Gather every line below where "sidebar" appears.

::: Material provided

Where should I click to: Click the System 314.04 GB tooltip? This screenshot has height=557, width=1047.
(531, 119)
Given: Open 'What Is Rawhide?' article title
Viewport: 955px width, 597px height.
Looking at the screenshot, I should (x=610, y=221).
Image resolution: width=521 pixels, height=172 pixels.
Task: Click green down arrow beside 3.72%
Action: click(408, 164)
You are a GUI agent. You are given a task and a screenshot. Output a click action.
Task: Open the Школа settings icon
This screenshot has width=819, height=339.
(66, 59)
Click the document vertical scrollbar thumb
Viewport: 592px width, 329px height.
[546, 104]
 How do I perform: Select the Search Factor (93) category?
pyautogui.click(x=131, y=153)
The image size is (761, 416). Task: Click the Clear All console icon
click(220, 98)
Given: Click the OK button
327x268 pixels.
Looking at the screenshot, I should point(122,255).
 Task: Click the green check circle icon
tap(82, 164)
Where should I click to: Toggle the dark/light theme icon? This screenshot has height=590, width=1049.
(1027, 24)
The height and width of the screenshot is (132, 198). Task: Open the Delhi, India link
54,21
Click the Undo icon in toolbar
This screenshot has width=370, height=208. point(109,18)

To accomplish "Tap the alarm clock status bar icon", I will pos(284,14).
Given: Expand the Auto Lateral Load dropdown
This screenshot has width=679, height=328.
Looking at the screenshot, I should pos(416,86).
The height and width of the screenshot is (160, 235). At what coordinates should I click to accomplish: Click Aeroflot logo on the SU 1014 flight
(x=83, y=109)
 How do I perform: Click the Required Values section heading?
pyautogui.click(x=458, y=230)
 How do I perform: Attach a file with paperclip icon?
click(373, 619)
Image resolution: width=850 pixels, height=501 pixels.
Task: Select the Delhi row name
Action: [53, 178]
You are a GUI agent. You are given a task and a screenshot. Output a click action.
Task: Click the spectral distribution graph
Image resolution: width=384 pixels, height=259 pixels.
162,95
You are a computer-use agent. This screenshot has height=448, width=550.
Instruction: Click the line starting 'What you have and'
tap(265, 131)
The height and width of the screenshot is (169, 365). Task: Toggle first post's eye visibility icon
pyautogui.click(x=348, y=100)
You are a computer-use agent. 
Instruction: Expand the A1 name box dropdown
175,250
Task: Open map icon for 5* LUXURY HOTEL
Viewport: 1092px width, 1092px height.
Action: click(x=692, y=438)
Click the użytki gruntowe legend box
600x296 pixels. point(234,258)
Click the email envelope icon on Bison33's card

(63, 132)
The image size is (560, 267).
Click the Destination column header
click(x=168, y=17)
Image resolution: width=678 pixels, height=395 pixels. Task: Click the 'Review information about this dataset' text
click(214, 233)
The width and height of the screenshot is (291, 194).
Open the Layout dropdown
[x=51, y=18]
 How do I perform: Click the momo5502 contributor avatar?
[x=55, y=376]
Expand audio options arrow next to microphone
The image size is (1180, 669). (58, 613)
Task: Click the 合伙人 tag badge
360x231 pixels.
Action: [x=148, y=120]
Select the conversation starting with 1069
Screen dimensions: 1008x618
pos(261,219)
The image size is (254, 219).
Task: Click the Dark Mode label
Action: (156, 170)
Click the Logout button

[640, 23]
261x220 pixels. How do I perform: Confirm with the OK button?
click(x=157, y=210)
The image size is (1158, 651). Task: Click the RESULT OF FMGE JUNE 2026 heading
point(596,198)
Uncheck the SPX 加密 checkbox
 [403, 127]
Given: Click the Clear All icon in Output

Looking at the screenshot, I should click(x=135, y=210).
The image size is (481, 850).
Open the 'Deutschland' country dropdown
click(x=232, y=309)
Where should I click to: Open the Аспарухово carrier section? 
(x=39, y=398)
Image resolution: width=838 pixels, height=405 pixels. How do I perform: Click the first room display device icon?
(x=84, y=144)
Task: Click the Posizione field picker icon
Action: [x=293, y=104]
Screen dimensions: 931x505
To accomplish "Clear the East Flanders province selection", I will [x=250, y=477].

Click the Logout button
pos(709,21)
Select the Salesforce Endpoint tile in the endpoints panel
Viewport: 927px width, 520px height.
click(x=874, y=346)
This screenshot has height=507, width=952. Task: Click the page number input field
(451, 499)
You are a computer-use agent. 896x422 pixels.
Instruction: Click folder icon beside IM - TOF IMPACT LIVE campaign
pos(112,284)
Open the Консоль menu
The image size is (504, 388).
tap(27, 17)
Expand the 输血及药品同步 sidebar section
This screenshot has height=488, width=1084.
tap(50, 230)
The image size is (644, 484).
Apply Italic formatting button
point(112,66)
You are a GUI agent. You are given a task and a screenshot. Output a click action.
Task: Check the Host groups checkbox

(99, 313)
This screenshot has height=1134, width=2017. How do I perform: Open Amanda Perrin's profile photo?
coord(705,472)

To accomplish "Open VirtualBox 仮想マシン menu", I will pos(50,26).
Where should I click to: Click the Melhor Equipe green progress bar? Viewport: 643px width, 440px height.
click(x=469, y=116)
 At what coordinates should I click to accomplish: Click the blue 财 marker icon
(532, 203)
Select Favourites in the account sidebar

::::::

• _Completed task_
Expand the 输血及药品同步 sidebar section
Select Favourites in the account sidebar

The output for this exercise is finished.